During Lean Summit 2012, keynote speaker Laurie West promoted Lean transformation using Policy Deployment, another name of Hoshin Kanri. During his speech, Mr West listed five obstacles hindering the strategy deployment:
- People can’t implement something they don’t know
- People can’t implement properly something they don’t understand
- People can’t implement something they don’t stand for
- People quit implementing if negative side effects appear
- Management does not pay enough importance to "How to"
These obstacles call for Prerequisite Tree (PRT) one of the Thinking Processes (TP) tools, designed to bypass or neutralize obstacles that stay in the way for fulfilling a given objective.
Prerequisite Tree leading to Hoshin Kanri
In a PRT, the objective is in the topmost scare cornered box, written in present tense, a way to state firmly there is no doubt about this objective to become a reality.

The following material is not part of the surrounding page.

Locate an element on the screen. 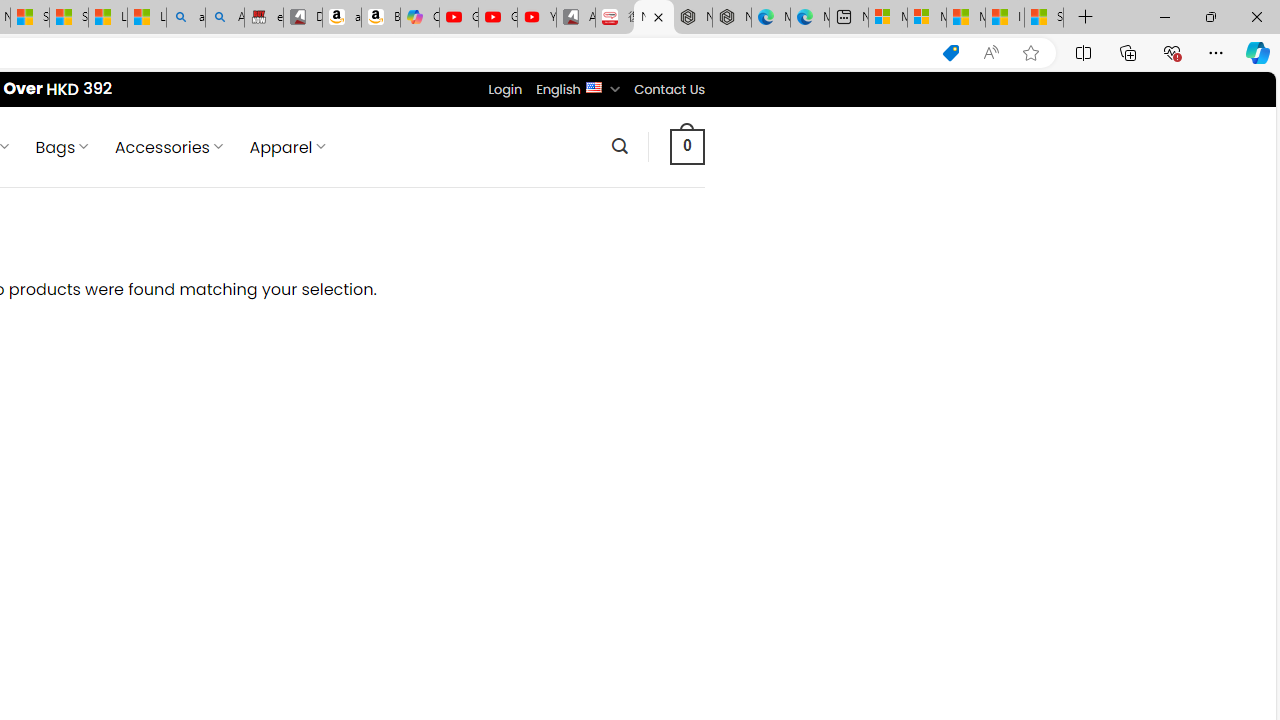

In our case, the objective is stated as: "Strategy is deployed and implemented with success".
Yet five obstacles are in the way. Starting bottom left, the first states " People can’t implement something they don’t know".
To overcome this obstacle, an Intermediate Objective (IO) is necessary. IOs are stated in present tense and our first one reads "Strategy is communicated". Once this objective reached, e.g. communication about strategy done, the obstacle “People don’t know” is no more valid.
Reading a PRT is simple; obstacles are placed in hexagons, while Intermediate Objectives are placed in scare cornered boxes. There is a timeline to be considered, a logical progress from the lowest level obstacle to the topmost objective, hence this PRT is to be read from bottom to top.
The right branch figures when and how People will be actively involved in Policy / Strategy deployment and implementation.